How to Fix nginx 502 Bad Gateway in Under 5 Minutes
You see this in your browser and your stomach drops:
502 Bad Gateway
nginx/1.24.0
Or in your logs:
2024/01/15 03:42:11 [error] 1234#1234: *1 connect() failed (111: Connection refused) while connecting to upstream, client: 203.0.113.5, server: yourdomain.com, request: "GET / HTTP/1.1", upstream: "http://127.0.0.1:3000/", host: "yourdomain.com"
Here's exactly what this means and how to fix it.
What nginx 502 Actually Means
502 is NOT an nginx problem. nginx is fine. The problem is that nginx is trying to forward your request to your backend app (Node, Python, Rails, etc.) — and that app isn't responding.
nginx is the middleman. Your app is dead.
Step 1: Check if Your App is Running
# Check if your Node/Python/whatever process is alive
ps aux | grep node
ps aux | grep python
ps aux | grep gunicorn
# Or check what's listening on your port
ss -tlnp | grep :3000
If nothing is listening on port 3000 (or whatever your upstream is), your app crashed.
Step 2: Read the Actual App Logs
# If using PM2
pm2 logs --lines 50
# If using systemd
journalctl -u your-app-name -n 50 --no-pager
# If using Docker
docker logs your-container-name --tail 50
The real error is always in the app logs, not the nginx logs.

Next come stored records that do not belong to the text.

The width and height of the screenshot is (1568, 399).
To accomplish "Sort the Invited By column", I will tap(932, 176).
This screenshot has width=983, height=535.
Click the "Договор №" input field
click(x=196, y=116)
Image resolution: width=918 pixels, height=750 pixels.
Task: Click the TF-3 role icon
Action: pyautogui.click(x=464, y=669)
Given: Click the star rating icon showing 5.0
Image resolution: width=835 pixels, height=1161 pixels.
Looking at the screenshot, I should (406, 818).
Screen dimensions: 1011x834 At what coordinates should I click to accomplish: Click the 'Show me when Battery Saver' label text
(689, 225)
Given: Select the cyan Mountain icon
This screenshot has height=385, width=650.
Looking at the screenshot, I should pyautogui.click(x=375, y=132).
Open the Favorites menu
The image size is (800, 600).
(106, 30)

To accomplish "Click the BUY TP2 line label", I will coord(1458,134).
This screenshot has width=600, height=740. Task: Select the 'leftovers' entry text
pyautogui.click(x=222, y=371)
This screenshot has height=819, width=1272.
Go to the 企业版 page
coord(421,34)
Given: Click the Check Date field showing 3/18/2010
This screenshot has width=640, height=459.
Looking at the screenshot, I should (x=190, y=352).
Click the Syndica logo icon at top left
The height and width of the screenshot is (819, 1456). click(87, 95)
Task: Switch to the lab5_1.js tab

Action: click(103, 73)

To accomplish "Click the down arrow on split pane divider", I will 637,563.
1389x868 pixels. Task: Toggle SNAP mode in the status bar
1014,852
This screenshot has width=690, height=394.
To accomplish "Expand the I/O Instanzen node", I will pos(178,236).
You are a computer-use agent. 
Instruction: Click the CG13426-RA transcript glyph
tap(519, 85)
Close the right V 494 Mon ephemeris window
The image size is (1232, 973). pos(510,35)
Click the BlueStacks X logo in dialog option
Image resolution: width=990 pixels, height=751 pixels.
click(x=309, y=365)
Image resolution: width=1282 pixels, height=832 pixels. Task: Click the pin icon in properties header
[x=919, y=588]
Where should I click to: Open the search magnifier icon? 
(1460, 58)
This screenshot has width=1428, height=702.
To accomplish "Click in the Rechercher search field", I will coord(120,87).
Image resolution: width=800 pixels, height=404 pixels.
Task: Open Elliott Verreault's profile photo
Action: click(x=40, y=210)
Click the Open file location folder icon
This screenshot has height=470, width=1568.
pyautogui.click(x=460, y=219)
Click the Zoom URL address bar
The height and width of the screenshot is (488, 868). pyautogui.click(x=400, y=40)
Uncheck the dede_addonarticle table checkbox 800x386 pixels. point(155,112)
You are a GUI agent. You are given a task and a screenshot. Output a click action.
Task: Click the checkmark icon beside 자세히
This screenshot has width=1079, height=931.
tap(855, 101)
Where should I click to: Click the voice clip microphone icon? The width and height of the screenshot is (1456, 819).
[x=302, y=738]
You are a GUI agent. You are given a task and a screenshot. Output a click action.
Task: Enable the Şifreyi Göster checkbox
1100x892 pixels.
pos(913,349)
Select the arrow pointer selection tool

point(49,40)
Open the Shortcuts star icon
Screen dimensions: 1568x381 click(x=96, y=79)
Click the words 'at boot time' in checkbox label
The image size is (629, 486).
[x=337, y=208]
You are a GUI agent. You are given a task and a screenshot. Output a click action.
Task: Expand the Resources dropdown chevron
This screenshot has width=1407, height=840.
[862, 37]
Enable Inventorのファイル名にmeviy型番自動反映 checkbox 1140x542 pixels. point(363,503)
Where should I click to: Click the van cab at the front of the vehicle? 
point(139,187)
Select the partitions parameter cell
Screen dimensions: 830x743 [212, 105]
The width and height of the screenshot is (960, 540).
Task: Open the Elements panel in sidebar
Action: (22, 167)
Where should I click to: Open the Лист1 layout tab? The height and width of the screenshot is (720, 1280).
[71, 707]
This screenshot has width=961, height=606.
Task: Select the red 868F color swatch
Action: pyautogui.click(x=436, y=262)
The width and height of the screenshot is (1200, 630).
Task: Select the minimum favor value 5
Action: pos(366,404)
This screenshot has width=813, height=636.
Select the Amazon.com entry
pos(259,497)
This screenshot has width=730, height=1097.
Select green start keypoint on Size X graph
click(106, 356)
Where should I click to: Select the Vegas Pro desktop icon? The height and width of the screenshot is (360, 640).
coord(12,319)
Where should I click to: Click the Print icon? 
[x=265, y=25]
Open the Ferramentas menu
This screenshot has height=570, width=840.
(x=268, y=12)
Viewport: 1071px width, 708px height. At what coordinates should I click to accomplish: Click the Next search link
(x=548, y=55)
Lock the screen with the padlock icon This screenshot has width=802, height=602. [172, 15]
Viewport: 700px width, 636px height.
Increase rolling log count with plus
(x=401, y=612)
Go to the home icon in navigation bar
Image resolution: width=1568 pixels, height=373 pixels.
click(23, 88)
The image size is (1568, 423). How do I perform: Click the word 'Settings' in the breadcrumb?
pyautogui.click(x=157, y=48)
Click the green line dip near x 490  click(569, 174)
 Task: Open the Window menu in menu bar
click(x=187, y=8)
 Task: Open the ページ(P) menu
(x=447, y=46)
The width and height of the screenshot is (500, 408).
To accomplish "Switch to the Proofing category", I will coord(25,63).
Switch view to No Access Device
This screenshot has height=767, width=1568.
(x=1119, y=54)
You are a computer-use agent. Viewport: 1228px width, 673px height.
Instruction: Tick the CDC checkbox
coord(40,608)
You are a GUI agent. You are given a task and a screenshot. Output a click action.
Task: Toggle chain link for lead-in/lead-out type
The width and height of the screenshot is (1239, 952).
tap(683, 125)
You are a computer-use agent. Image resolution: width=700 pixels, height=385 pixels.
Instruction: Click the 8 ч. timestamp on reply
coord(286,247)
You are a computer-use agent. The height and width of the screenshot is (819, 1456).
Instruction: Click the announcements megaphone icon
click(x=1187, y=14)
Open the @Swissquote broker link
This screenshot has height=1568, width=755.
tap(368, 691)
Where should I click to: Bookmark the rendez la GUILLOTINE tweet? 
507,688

Step 3: Restart and Monitor
# PM2
pm2 restart your-app
# systemd
sudo systemctl restart your-app
# Watch logs as it starts
pm2 logs --lines 0
Step 4: Check nginx Config for Upstream Errors
# Verify your nginx config is correct
sudo nginx -t
# Check upstream address matches where your app runs
grep -r "proxy_pass" /etc/nginx/sites-enabled/
Common mistake: your app runs on port 8080 but nginx points to 3000.
Step 5: Prevent it From Happening Again
Add a health check and auto-restart:
# PM2 auto-restart config (ecosystem.config.js)
module.exports = {
apps: [{
name: 'your-app',
script: 'server.js',
max_restarts: 10,
min_uptime: '10s',
watch: false
}]
}
The Full Diagnostic Checklist
# 1. Is app running?
ss -tlnp | grep :3000
# 2. App logs
pm2 logs --lines 50
# 3. nginx error log
sudo tail -50 /var/log/nginx/error.log
# 4. nginx config valid?
sudo nginx -t
# 5. Disk full? (apps crash silently when disk is full)
df -h
# 6. RAM full?
free -h
Nine times out of ten, the fix is in step 2.